Exercise materials:
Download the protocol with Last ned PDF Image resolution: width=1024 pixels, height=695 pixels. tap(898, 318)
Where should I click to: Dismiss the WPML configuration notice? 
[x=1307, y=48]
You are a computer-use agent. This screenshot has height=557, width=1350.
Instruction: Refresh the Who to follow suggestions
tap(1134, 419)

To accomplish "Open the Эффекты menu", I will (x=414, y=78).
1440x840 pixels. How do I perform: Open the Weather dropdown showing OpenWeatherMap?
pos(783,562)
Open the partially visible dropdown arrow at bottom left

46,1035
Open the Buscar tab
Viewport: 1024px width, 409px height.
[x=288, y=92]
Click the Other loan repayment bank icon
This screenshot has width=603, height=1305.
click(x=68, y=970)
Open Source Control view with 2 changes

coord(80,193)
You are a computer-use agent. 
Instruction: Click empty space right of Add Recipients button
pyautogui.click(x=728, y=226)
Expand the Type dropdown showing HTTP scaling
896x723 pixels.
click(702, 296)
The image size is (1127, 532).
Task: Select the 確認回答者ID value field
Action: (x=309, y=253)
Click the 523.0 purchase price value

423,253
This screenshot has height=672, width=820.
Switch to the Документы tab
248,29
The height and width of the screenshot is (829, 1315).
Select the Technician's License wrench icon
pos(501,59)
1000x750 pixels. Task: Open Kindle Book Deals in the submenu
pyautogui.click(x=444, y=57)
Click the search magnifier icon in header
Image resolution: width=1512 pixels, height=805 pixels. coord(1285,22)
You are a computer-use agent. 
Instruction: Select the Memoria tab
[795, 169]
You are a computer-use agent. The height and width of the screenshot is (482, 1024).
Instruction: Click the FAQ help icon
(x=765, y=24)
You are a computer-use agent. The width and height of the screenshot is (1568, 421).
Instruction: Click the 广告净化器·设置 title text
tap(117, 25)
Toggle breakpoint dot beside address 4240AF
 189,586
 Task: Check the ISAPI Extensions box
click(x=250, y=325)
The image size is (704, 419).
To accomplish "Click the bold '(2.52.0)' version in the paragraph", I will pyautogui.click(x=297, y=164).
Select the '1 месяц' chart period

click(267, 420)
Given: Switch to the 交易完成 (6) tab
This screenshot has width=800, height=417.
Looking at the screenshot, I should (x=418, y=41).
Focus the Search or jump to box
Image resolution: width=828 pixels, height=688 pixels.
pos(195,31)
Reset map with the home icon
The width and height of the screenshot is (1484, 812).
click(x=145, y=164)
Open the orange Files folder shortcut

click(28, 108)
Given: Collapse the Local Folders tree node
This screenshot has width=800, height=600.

What this task involves: Each line that contains "agent" is to be copied from the listing above.

Output of the task:
You are a computer-use agent. This screenshot has height=557, width=1350.
You are a computer-use agent. 
You are a computer-use agent. 
You are a computer-use agent. The height and width of the screenshot is (482, 1024).
You are a computer-use agent. The width and height of the screenshot is (1568, 421).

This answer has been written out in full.